Skip to main content

Buttered toast and Betelgeuse

The slices pop up from the toaster with a ding! My tentative fingers pick them up, one at a time, and drop them on the plate before the heat signal can travel from my skin to my brain. They need to cool, just a bit, just enough to acquire a hardness that won't give when the butter is spread over the surface. Golden, salty butter. Kept out of the fridge just long enough for the knife to cut through the smooth yet firm rectangle.

I move the knife horizontally across the fat brick of butter, gathering a thin layer that curls over the finely serrated blade to form a small ribbed cylinder, like the ones in the silver dishes in fancy hotels. Impressed by my unexpected artistry, I place it carefully on a slice and watch as it yields to the warmth, its butteriness oozing slowly over the golden brown surface, sinking into the pores. I quickly spread the rest, realizing that I haven't waited long enough and that the butter will soon disappear into the bread, visible only as a dull shine.

"I want to see the butter," he'd say, as he waited for the toast to cool before spreading a thick layer. Sometimes he'd add a dollop of ketchup.

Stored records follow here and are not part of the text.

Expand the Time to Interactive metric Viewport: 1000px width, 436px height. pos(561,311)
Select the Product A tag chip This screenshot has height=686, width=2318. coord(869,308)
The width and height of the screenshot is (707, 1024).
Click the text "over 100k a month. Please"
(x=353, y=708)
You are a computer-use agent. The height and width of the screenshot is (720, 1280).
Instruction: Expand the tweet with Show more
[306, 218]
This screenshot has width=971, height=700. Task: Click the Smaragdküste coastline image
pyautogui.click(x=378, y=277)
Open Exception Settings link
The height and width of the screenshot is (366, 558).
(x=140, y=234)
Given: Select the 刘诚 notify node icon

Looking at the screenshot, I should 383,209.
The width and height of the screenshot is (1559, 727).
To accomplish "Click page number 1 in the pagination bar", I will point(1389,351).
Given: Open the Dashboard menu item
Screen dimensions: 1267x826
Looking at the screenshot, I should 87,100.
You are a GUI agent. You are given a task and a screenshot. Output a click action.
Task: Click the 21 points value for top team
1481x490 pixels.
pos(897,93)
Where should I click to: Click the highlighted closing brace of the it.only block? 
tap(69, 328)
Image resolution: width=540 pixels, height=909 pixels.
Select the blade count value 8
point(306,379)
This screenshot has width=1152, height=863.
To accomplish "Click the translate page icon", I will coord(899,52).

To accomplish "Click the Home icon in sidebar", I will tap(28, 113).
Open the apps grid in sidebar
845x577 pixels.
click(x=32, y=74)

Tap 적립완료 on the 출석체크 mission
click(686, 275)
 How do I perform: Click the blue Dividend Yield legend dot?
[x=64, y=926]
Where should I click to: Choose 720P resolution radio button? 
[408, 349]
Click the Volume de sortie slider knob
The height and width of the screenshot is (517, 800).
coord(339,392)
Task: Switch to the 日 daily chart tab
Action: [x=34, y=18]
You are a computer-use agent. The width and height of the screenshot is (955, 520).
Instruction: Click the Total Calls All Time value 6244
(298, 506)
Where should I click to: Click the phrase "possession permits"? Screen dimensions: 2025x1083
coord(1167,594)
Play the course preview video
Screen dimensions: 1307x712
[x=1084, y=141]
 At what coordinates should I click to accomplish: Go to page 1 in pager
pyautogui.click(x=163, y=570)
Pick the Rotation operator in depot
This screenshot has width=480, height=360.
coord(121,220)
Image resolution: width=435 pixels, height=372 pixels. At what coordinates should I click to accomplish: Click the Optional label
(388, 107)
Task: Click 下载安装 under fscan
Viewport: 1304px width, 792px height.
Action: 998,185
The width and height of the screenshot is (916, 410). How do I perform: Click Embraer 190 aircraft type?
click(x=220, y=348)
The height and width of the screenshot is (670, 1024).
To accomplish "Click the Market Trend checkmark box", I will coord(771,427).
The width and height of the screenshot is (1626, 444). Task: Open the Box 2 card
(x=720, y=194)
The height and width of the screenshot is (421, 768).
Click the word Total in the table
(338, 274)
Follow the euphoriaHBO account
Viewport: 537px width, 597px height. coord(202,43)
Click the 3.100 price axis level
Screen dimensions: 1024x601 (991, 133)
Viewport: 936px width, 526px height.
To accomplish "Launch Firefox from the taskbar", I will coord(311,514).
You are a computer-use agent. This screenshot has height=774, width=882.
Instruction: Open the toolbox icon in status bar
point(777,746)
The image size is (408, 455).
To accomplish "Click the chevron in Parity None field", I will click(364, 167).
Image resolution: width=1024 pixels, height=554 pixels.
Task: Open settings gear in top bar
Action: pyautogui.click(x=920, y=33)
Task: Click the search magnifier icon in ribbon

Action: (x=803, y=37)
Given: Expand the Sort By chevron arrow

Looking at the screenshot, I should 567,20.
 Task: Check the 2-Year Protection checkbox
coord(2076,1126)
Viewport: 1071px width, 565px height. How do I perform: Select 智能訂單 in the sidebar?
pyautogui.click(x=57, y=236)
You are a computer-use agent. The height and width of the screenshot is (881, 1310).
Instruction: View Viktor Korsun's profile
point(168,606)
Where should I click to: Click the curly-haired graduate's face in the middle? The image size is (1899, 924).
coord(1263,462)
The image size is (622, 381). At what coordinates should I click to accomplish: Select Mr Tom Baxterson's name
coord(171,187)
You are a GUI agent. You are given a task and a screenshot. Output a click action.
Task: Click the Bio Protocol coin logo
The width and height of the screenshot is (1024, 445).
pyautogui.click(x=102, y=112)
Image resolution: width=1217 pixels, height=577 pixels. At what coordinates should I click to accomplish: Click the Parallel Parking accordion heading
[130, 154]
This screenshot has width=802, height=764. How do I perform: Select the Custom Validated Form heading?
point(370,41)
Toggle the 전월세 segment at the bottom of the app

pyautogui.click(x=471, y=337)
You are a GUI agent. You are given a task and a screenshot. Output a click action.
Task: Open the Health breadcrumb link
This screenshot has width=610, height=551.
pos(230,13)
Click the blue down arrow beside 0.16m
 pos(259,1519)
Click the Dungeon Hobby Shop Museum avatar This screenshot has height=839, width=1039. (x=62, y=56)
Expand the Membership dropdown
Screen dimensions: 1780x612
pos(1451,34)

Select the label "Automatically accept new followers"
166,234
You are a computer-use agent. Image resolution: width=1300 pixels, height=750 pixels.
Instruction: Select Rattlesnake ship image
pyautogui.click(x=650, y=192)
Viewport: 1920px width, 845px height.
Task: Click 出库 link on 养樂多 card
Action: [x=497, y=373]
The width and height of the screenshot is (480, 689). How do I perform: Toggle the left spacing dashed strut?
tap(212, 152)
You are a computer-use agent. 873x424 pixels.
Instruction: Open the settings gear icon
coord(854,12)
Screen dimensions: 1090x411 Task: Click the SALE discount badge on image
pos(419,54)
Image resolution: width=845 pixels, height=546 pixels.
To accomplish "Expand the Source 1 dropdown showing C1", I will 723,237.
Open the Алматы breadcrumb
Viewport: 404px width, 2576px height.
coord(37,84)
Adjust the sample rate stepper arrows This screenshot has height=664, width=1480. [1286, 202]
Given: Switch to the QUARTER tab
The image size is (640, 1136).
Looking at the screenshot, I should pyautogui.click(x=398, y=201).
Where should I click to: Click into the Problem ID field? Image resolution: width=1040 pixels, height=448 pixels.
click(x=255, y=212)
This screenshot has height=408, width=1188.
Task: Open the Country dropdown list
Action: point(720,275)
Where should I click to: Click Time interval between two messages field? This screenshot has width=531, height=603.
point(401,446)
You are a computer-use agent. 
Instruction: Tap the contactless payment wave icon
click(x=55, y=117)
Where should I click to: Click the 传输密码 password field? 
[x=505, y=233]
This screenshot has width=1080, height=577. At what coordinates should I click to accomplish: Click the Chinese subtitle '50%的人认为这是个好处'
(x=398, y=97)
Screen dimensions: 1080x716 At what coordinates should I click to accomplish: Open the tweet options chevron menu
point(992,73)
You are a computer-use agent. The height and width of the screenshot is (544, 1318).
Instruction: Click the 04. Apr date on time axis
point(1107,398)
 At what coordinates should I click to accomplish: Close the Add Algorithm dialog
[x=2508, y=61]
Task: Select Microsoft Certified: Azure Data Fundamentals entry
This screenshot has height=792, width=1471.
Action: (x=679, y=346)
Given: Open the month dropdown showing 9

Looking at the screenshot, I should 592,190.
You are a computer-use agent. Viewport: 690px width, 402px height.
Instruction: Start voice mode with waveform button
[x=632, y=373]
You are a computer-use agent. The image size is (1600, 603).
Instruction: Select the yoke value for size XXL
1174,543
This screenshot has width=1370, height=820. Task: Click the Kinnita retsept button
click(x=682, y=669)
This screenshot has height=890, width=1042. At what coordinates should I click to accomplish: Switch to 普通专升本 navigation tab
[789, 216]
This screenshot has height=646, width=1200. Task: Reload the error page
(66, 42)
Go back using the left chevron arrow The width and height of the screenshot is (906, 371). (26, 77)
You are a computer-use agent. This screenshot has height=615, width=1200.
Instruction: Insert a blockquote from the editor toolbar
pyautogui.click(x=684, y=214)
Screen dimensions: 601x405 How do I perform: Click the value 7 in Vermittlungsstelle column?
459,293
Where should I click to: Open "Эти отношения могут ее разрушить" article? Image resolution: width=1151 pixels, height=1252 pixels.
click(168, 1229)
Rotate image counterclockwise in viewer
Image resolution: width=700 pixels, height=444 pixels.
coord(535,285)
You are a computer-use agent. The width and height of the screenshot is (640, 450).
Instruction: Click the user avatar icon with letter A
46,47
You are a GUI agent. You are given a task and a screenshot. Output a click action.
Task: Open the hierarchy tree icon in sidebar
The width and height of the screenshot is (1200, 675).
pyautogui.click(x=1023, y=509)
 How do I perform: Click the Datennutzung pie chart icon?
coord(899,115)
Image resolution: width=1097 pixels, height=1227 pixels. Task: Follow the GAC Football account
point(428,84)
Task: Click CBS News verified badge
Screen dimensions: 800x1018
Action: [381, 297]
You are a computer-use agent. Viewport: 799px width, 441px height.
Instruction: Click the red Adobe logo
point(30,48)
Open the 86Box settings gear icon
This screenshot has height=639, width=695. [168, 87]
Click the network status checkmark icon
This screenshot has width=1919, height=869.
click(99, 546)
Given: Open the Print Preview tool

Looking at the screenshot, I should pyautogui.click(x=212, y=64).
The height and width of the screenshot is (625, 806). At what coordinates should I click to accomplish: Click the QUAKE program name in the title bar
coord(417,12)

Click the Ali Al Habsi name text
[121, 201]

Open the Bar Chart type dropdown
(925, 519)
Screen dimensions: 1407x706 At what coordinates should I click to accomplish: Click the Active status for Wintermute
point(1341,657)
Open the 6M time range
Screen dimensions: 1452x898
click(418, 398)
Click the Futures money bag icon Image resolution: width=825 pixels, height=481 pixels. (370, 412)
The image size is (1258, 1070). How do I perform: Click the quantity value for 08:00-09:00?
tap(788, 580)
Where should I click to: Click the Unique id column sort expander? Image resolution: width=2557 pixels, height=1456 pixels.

Buttered toast and tea was a 4 o' clock routine that my father rarely missed, when at home. He took pleasure in making the tea himself, milky and thick, topped with an extra spoon of malai. I'd watch him, faintly disgusted by the malai (I was obsessive about straining every bit of it out of my tea and coffee) and remonstrating with him about the amount of butter on the toast. He paid no attention, focusing instead on enjoying the moment and all it contained.

January brings with it the bittersweetness of remembrance. One smiles at memories, grateful for their abundant presence, but sadness at the absence of those that played a role in generating them.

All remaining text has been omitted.